Une information est indexée sur un public. Il n’y a pas de nouvelle en
soi, chacun se compose son journal en fonction de ses intérêts vitaux,
ethniques, religieux ou économiques. L’indice Dow Jones n’est pas une
nouvelle pour un moine bénédictin, et les dernières nouvelles de
Papouasie-Nouvelle-Guinée n’en sont pas pour les lecteurs d’Aftonbladet.
L’information est un miroir brisé en mille morceaux, dans lequel chaque
culture, chaque pays, chaque individu filtre les reflets en fonction de leur
pertinence, selon qu’ils entrent ou non en résonance avec leur monde
propre. Le théorème de Pythagore a, en revanche, la même validité à PortMoresby et à Stockholm.

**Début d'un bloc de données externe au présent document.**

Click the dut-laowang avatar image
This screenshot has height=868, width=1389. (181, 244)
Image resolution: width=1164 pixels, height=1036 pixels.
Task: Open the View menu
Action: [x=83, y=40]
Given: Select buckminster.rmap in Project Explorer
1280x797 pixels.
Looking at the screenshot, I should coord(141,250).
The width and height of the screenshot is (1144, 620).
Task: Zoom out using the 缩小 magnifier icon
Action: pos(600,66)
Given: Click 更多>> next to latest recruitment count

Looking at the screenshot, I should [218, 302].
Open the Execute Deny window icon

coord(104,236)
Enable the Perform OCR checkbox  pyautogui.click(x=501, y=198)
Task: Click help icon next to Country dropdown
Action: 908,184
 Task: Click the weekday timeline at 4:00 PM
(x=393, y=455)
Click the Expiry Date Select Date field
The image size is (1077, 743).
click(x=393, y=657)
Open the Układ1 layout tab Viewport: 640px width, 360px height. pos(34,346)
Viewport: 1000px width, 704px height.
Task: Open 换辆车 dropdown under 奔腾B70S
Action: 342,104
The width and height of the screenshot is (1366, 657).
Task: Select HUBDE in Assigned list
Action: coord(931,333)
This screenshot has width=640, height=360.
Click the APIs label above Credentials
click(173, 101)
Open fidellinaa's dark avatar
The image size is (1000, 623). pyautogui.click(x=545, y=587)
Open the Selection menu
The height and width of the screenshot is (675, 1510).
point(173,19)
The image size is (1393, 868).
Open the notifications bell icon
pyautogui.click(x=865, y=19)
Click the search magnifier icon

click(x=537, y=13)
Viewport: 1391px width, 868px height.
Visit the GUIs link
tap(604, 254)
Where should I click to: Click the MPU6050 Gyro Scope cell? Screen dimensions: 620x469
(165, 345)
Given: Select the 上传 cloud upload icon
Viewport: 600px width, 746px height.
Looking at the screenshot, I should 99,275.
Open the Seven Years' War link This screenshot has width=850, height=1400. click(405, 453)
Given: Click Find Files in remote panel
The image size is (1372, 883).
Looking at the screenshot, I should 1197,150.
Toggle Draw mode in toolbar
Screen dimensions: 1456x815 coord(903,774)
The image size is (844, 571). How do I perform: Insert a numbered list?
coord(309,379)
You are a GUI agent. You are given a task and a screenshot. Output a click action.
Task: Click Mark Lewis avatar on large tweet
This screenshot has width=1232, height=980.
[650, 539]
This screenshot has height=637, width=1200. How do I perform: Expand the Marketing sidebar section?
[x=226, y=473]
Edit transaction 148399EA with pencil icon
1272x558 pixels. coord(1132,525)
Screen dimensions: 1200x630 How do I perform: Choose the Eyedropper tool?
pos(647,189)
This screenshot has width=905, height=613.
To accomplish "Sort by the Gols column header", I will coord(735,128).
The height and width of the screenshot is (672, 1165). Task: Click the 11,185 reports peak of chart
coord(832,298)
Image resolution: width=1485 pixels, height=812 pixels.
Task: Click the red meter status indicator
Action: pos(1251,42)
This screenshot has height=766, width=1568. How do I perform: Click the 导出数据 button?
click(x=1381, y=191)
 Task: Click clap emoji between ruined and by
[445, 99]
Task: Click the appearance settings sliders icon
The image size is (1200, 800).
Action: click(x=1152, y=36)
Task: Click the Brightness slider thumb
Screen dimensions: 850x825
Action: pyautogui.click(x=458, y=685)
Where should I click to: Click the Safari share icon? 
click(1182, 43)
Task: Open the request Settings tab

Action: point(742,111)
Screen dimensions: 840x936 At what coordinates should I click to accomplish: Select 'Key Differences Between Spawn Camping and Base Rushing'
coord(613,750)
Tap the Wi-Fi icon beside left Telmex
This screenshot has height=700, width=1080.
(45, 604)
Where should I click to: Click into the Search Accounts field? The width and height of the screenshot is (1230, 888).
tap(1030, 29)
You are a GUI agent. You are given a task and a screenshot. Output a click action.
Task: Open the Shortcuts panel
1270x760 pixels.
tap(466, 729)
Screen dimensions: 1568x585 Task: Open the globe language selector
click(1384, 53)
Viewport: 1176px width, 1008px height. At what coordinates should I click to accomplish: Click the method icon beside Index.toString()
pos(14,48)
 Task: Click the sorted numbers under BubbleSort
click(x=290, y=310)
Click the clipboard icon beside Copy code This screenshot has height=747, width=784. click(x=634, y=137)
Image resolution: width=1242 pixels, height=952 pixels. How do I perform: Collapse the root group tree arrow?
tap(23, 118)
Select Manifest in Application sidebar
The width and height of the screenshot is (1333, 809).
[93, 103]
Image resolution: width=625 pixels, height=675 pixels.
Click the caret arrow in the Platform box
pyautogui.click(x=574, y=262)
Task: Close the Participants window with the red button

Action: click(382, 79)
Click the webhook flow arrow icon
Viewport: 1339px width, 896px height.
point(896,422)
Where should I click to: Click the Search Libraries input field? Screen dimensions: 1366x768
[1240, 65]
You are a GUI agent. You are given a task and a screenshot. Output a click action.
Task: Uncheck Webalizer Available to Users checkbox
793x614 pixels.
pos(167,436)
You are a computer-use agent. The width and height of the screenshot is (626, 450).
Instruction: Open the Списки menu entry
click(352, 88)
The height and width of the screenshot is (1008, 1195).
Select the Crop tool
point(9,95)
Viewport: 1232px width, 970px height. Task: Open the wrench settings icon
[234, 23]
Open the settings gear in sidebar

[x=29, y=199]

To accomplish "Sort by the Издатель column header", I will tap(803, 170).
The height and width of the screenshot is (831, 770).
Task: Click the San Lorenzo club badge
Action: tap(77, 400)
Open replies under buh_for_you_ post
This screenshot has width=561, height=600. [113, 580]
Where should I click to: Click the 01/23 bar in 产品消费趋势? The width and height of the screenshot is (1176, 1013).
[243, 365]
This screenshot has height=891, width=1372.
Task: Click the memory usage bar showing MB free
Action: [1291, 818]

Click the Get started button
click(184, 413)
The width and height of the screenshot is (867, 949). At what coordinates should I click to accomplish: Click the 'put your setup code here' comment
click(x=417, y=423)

Une information est une marchandise. Elle coûte cher. Elle s’achète (à
des agences internationales), se revend (par des organes d’information, qui
sont des entreprises économiques). Le cours dépend des intérêts
d’actualité, des thèmes, porteurs ou non, des demandes. À la limite, une
information que je ne peux vendre à personne n’en est pas une, elle
retombe dans le bruit de fond indistinct du monde anodin. L’information,
c’est que je monnaye. Mais, il n’y a pas un marché du savoir, et Pythagore
appartient de droit à tout esprit raisonnable, pauvre ou riche, noir ou
blanc.
La production des connaissances a une histoire ; elle se développe dans
le temps, on parle justement, à son propos, d’accélération. Mais le temps
reste pour le savant un paramètre extérieur à son champ, alors qu’il est
intérieur et constitutif pour le chasseur ou le diffuseur de nouvelles : si
l’information idoine n’est pas passée au jour J, à l’heure H, elle ne
reviendra plus. C’est justement pourquoi le recoupement, la vérification
des sources, la confrontation des témoignages deviennent dans l’univers
des news si problématiques. Alors qu’une connaissance scientifique
inaperçue ou rejetée un jour —comme un poème ou un tableau— aura
toujours une instance d’appel.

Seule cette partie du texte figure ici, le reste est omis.